*Task prompt*. Among the lines below, tally those that contain "cell" and respond with the total only.

*Material shown*.
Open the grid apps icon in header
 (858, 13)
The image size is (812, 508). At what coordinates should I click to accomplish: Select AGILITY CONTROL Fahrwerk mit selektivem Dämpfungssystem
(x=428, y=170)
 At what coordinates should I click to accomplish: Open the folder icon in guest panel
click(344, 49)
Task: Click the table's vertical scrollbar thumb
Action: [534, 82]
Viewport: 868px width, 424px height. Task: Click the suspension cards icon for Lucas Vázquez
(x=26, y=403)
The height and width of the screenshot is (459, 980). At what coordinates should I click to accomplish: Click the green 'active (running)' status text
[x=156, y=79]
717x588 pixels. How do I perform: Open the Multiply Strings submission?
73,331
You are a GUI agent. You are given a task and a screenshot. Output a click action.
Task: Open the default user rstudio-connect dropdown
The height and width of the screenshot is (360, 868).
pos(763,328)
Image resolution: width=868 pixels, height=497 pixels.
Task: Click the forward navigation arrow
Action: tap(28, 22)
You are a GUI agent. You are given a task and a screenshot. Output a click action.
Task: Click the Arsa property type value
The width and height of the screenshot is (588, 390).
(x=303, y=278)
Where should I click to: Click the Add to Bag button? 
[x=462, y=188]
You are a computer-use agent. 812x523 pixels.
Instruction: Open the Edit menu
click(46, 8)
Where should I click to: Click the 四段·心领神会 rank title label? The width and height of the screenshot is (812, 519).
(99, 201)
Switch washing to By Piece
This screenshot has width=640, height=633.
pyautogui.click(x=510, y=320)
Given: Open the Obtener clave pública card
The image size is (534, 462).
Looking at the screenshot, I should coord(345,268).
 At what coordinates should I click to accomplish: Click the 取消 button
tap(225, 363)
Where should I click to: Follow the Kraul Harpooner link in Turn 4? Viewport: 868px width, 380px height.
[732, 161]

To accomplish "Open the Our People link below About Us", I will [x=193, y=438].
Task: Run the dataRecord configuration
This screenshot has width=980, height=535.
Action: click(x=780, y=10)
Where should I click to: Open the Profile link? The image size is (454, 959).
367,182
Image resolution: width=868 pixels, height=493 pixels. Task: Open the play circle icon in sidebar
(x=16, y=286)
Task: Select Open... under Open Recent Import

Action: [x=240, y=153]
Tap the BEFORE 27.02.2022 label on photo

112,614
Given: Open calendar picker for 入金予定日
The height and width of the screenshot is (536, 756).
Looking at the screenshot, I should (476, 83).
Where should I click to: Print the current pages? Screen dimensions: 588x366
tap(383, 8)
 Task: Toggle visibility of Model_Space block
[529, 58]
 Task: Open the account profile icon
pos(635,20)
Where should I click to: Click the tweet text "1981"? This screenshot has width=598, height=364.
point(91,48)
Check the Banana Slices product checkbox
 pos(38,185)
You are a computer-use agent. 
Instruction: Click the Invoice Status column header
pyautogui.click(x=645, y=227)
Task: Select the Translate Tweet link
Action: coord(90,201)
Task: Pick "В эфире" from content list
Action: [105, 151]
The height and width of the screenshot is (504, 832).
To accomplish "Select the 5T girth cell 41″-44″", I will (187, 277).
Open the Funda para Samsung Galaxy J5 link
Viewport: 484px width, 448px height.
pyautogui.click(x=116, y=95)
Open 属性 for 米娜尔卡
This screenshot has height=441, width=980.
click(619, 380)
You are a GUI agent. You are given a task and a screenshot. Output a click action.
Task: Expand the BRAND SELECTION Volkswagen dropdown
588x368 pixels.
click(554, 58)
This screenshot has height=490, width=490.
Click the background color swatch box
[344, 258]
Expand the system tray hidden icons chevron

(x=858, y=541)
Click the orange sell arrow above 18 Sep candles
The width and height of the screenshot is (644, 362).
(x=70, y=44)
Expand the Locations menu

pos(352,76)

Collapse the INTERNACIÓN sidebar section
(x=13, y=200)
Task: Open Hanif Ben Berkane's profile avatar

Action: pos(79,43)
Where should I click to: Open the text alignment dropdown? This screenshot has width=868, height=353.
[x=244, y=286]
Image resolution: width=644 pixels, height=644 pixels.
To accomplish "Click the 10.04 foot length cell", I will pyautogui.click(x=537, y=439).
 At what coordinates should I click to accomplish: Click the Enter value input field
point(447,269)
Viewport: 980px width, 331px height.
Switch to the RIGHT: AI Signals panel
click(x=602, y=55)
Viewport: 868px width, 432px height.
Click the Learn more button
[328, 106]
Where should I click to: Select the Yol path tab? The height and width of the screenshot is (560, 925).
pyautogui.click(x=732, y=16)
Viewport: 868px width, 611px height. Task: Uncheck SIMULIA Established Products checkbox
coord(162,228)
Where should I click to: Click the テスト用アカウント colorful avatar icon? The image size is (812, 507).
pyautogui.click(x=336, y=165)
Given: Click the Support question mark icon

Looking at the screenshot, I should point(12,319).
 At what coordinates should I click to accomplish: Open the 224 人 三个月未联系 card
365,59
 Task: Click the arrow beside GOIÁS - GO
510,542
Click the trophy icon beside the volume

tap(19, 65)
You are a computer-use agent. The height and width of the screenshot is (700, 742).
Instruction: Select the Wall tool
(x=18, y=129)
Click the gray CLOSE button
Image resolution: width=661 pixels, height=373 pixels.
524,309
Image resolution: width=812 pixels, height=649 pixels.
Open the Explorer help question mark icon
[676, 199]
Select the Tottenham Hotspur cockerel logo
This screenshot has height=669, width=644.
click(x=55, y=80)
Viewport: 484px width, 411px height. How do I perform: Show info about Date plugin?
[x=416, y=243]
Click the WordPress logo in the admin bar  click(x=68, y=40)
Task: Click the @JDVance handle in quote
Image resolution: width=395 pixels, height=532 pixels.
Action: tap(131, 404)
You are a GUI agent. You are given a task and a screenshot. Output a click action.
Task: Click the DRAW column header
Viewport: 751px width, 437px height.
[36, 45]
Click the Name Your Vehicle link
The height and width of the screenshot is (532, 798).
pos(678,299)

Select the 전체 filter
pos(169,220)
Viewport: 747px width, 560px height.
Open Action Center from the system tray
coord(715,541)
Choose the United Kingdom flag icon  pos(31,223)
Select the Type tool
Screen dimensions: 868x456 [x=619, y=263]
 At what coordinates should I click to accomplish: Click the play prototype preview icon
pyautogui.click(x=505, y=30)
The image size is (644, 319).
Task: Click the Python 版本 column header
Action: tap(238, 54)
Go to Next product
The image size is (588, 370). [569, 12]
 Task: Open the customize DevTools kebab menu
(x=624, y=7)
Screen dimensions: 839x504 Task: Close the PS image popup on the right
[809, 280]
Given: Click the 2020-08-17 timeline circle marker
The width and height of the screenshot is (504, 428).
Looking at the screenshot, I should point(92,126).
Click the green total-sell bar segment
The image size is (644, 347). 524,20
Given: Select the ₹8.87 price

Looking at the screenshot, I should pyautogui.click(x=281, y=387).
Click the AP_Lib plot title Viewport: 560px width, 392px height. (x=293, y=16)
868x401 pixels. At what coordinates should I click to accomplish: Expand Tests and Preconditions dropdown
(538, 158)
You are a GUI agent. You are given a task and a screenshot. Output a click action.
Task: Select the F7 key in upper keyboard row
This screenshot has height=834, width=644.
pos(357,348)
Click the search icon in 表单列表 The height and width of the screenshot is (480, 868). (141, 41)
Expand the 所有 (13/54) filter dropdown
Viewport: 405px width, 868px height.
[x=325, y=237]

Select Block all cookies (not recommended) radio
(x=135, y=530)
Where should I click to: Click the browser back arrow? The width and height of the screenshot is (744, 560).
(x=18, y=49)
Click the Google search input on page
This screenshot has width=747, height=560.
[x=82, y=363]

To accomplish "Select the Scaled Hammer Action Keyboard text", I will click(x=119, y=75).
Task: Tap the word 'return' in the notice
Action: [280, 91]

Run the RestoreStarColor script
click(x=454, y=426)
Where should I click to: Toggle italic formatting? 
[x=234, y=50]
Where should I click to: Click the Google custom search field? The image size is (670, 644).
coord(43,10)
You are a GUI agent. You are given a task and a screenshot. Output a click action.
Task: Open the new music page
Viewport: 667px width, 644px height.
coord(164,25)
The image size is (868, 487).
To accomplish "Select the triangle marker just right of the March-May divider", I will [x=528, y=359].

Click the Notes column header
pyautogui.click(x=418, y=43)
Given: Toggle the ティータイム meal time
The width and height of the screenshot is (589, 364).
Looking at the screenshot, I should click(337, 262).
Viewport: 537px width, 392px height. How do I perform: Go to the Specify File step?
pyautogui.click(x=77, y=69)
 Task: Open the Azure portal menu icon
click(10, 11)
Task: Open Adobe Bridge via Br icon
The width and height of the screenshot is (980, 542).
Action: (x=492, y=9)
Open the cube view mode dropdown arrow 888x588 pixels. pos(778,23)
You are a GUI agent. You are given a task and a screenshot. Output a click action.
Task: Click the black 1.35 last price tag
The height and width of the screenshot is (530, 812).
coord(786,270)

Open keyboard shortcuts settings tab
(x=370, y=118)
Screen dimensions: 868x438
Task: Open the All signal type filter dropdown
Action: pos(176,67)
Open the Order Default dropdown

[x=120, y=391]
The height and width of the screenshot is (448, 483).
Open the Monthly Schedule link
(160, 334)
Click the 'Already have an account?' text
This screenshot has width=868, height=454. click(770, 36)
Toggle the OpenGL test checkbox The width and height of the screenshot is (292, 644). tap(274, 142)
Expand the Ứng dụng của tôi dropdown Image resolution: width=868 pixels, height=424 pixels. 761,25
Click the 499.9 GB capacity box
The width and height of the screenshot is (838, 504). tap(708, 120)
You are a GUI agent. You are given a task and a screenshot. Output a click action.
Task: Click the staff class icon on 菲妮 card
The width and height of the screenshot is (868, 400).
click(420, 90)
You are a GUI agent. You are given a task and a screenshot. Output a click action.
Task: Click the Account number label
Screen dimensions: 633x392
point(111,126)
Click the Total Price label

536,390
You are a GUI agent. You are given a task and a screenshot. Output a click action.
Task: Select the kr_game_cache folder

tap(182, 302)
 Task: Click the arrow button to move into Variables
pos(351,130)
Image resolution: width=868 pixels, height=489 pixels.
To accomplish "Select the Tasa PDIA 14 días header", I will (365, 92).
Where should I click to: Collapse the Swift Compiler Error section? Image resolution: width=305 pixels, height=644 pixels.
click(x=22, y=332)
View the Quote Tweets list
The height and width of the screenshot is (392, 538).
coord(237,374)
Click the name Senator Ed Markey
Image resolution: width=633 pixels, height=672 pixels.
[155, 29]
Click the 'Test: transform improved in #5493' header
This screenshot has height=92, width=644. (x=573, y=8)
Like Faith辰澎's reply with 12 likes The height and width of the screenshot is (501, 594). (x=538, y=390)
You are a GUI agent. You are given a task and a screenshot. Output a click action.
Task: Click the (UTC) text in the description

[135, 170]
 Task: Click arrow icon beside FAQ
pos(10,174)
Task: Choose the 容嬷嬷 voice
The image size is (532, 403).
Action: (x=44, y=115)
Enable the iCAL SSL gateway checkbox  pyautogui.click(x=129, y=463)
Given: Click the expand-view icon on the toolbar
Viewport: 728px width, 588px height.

*Written answer*. 2